The many steps involved in the conversion of mutation rate estimates from pedigree studies into yearly substitution rates.

Step1: What exactly is being estimated from human pedigrees?

Human pedigree studies have relied primarily on blood samples from trios, estimating the total number of mutations present in ~50% of reads from the child but absent in both parents. A mutation rate is obtained by dividing this count by the number of base pairs for which there was complete power to detect de novo mutations, or equivalently, dividing it by the genome length, adjusting for the power to detect mutations at a typical position in the genome.

Because the mutation rate is so low (~10⁻⁸ per bp per generation), it is challenging to reliably identify de novo mutations using sequencing technologies with error rates on the order of 10⁻² per read, and given the presence of cryptic copy number variation, alignment uncertainty and other confounders [41,42]. Detection pipelines therefore have high false discovery rates, and a stringent set of filters on sequence complexity, read depth, and allelic balance (i.e., requiring close to 50% read depth) have to be applied to weed out spurious mutations [43]. This aggressive filtering process substantially increases specificity but decreases the number of sites at which mutations can be detected, so power has to be carefully assessed for any given set of filters.

An additional complication is “mosaicism”, that is the presence of two or more genotypes in a given population of cells.

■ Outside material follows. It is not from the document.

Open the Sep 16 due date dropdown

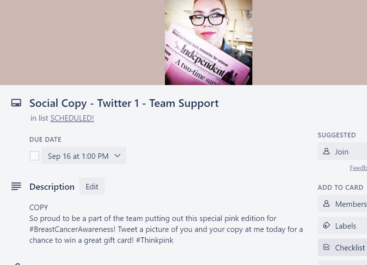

This term is not well defined in that, strictly speaking, all mutations in the germline are mosaic unless they arise in the last cell division before the formation of egg or sperm. In practice, the term often refers to mutations that occurred in the development of the zygote, rather than in the production of egg and sperm. If carried by germline cells, such mosaic mutations should be included when estimating the germline mutation rate per generation (Fig 2). In practice, however, neither the parents nor the offspring is sampled as a zygote; instead, blood samples are used. In these somatic samples, some of the mutations that are detected will have arisen during somatic tissue development and renewal, and should not be considered as a germline mutation (Fig 2; [44]; M. Georges, personal communication). At the same time, blood samples are only a small subset of somatic cells in an individual, so even when ~50% of reads support the presence of a mutation, it is unclear whether this mutation is truly constitutional (i.e., heterozygous in all cells) of the individual, or only present in the blood. Furthermore, when a mutation is supported by few reads, it is hard to distinguish sequencing errors from low-level mosaicism. Aiming to guard against false positives, standard pipelines require allelic balance in the child and exclude any potential mutations present at appreciable read depths in the parent. This procedure leads to the inclusion of some mutations that arose during the development of the child (especially at early stages) and the exclusion of a fraction of true germline mutations in the parents (Fig 2). Whether it inflates or deflates the estimated number of mutations per generation depends on the precise filters, the sequencing error rate and the mutation rate per cell division in various stages of development. On balance, it appears that mutation rates during early embryogenesis are likely to be somewhat underestimated due to the inability to detect mutations that arise in early cell divisions in the parents; by how much remains unclear ([45,46]; M. Georges, personal communication).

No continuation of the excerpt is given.